Later in the report, ICER takes the limited data available and fills in some blanks using various assumptions – including a “placeholder price” for tezepelumab because there is no list price for a drug that is yet to be approved – to evaluate the cost effectiveness of the treatment. Per the norm, ICER’s core measurement in this exercise is the quality-adjusted life year (QALY), and any conclusions regarding cost-effectiveness or pricing recommendations are based an estimated cost-per-QALY for the new treatment compared to the existing standard of care or other available medicines.
As we’ve noted many times, the QALY is a fundamentally flawed construct that cannot support the type of analysis ICER claims to perform with it. On top of the ethical concerns that arise when one ascribes a dollar value to a human life, and the obvious likelihood of discrimination against people with disabilities and chronic conditions, ICER’s use of the QALY fails to meet the most basic standards of normal science.
Even if this approach to measurement was sound, ICER’s cost-effectiveness analysis is not based the actual price for the drug – which does not yet exist – or on any pricing data from the manufacturer. Its analysis is based on a financial analyst’s price estimate.

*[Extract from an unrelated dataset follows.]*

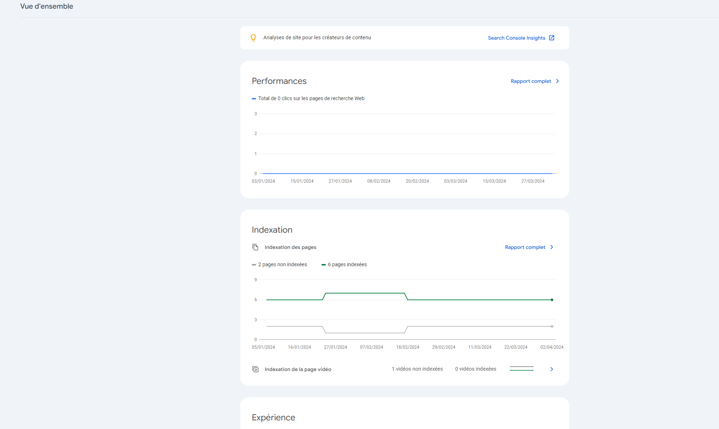
Task: Open Indexation des pages Rapport complet
Action: [x=525, y=247]
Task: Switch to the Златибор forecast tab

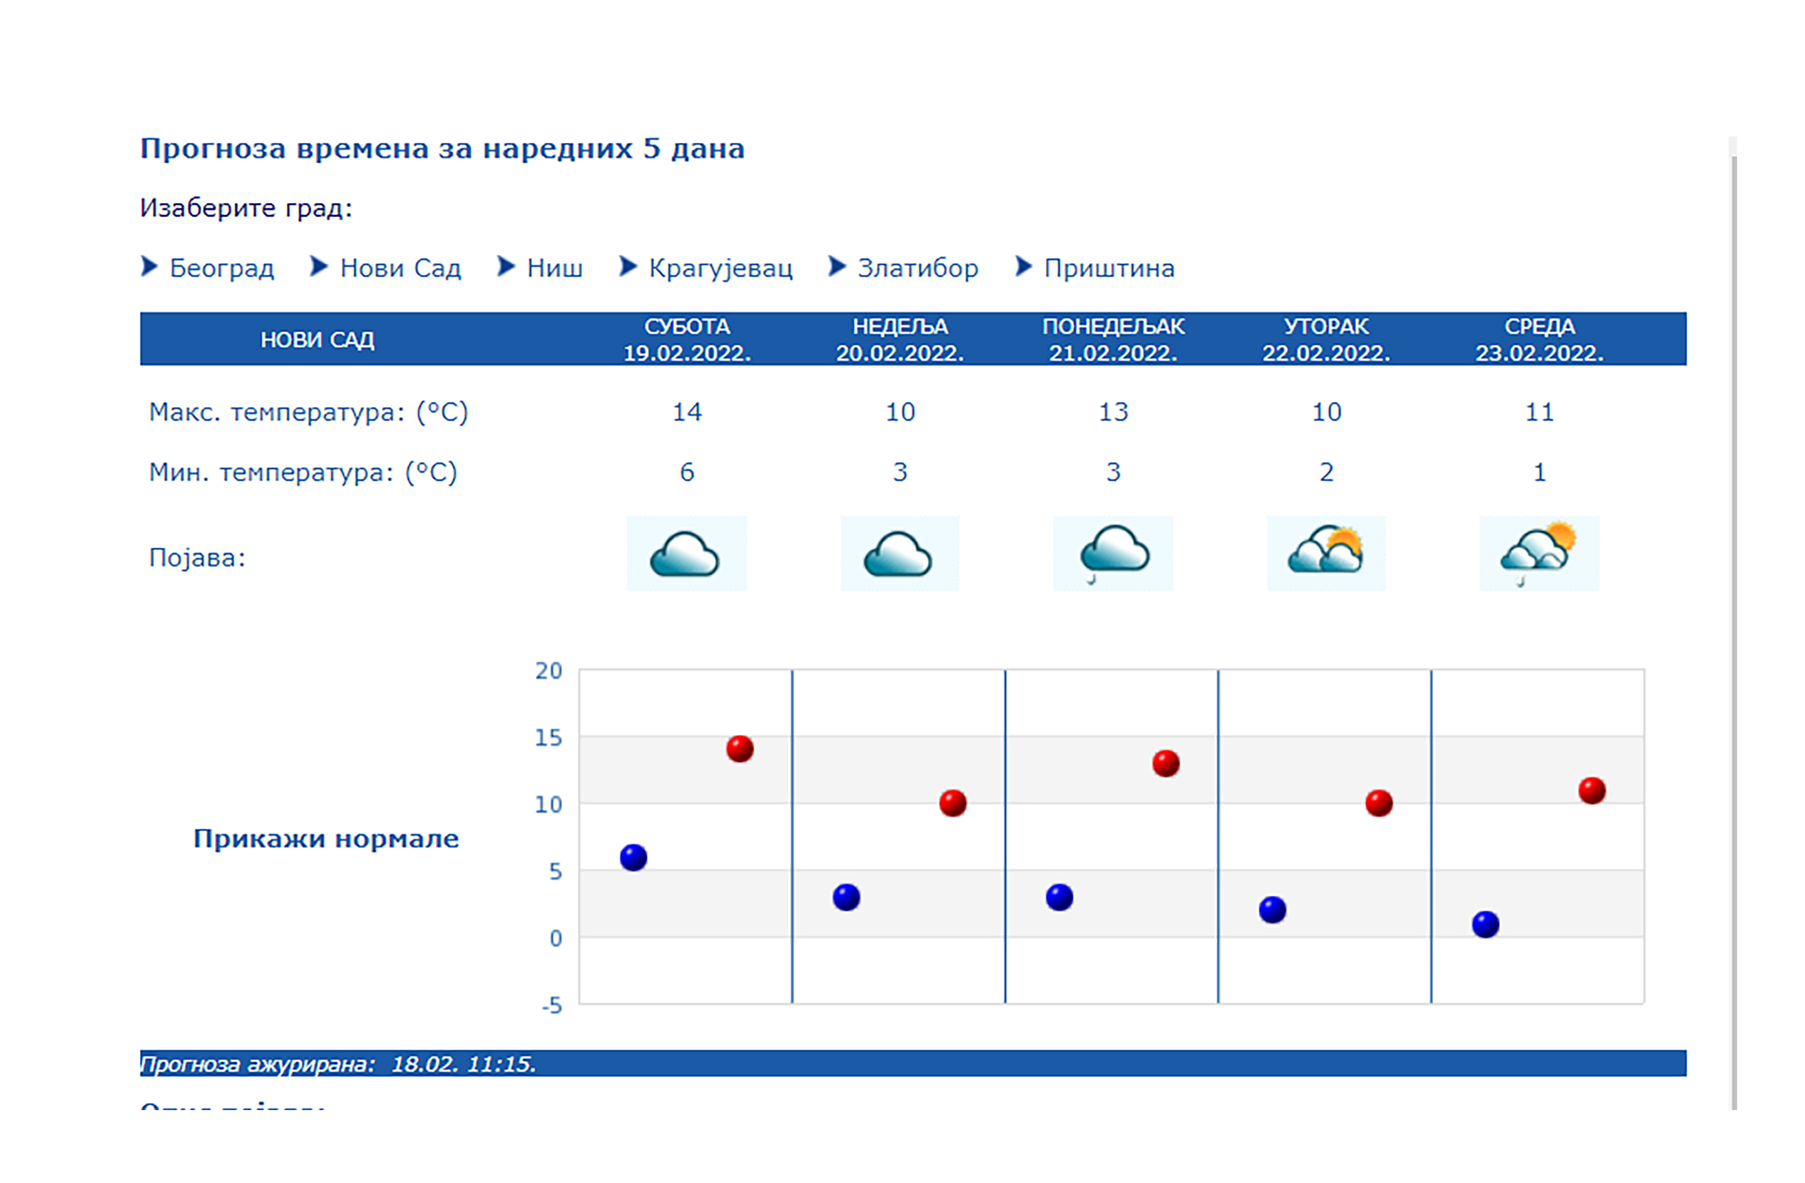Action: tap(918, 267)
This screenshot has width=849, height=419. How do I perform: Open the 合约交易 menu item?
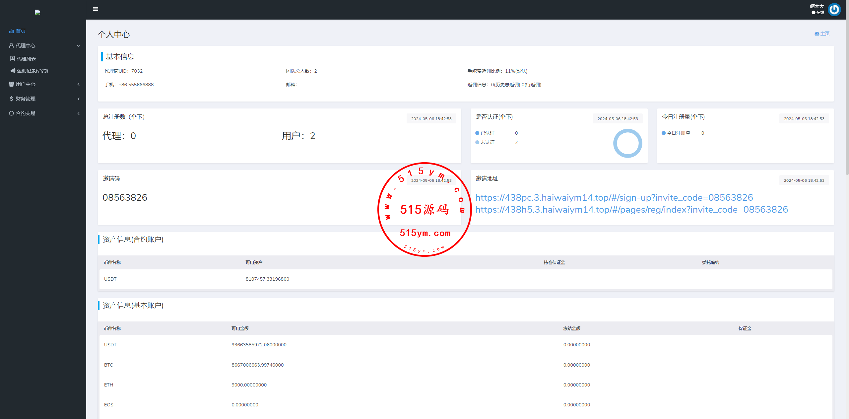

The analysis also neglects to consider patients, and whether the drug will be cost-effective, affordable, and accessible to the patients who may benefit from it.
While the draft report stops short of producing a final pricing recommendation – ICER’s infamous Health Benefit Price Benchmark – it does go to some lengths to suggest that tezepelumab may not be cost-effective, all while acknowledging that key pieces of real-world data are not yet available.
In clinical trials, tezepelumab produced positive results for a significant percentage of people with severe asthma. This is a significant step forward that hopefully will lead to better, more effective treatments in the future. While it may not be appropriate for every asthma patient, doctors and patients should be able to consider it as a possible treatment option.
However, if insurers and public health officials take ICER’s assessments at face value, the likely result will be that fewer patients will have access to a new treatment that might significantly improve their quality of life. With such potentially high stakes for severe asthma patients, any pricing analysis or recommendations should, at the very least, be based on sufficient data and sound methodologies.